The District Court applied Ninth Circuit precedent that looked at the amount of a corporation's business activity state by state. Because the amount of Hertz' business activity was significantly larger in California than in other states, the District Court determined that California was Hertz' "principal place of business," and, thus, Hertz was a California citizen. The Ninth Circuit affirmed the decision, and the U.S. Supreme Court granted a writ of certiorari.
 
To address the split in the circuits and to try to simplify the jurisdictional test, the Supreme Court concluded:
 
. . . "principal place of business" is best read as referring to the place where a corporation's officers direct, control, and coordinate the corporation's activities. It is the place that Courts of Appeals have called the corporation's "nerve center." And in practice it should normally be the place where the corporation maintains its headquarters - provided that the headquarters is the actual center of direction, control, and coordination, i.e., the "nerve center," and not simply an office where the corporation holds its board meetings (for example, attended by directors and officers who have traveled there for the occasion).
 
The Supreme Court explained that this approach would avoid the complex jurisdictional tests that complicate a case, eat up time and money, produce appeals and reversals, encourage gamesmanship, waste judicial resources, and diminish the likelihood that a definite outcome can be predicted. Predictability, the Supreme Court noted, is valuable to corporations making business and investment decisions, and it benefits plaintiffs deciding whether to file in state or federal court.
 
The Supreme Court recognized, however, that the test will not always be simple.
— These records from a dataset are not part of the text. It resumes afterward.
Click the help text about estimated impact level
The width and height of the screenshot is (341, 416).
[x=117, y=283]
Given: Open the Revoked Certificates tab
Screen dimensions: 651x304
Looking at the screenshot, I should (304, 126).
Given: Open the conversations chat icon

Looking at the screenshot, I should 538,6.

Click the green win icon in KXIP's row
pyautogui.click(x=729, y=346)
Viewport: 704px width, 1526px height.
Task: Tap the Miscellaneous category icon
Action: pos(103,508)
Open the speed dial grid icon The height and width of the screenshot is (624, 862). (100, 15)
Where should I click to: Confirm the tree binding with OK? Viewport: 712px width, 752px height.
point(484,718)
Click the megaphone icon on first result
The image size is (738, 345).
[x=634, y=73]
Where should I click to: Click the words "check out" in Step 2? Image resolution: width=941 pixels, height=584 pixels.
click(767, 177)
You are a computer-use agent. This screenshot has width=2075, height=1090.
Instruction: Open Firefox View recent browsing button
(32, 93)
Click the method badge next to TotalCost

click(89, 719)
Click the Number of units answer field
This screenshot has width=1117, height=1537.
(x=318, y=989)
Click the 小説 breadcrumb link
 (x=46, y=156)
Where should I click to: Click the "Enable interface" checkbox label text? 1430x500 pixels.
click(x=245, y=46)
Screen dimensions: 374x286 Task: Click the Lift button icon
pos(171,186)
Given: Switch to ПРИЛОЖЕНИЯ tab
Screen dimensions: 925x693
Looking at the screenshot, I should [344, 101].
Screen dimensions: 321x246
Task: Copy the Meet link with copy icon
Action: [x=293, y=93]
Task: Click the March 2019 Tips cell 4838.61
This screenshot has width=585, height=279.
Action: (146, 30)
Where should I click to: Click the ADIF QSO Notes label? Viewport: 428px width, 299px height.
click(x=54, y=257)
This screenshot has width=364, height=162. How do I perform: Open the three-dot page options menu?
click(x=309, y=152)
For example, in this age of video conferences, email and telecommuting, corporate officers may work at several different locations, dividing the company's command and coordinating functions. Further, a company's business activities may be very visible to the public in one state, while its top officers quietly direct those activities in another state. Such situations will require greater discovery and expense as opposed to the simpler situation addressed by Hertz.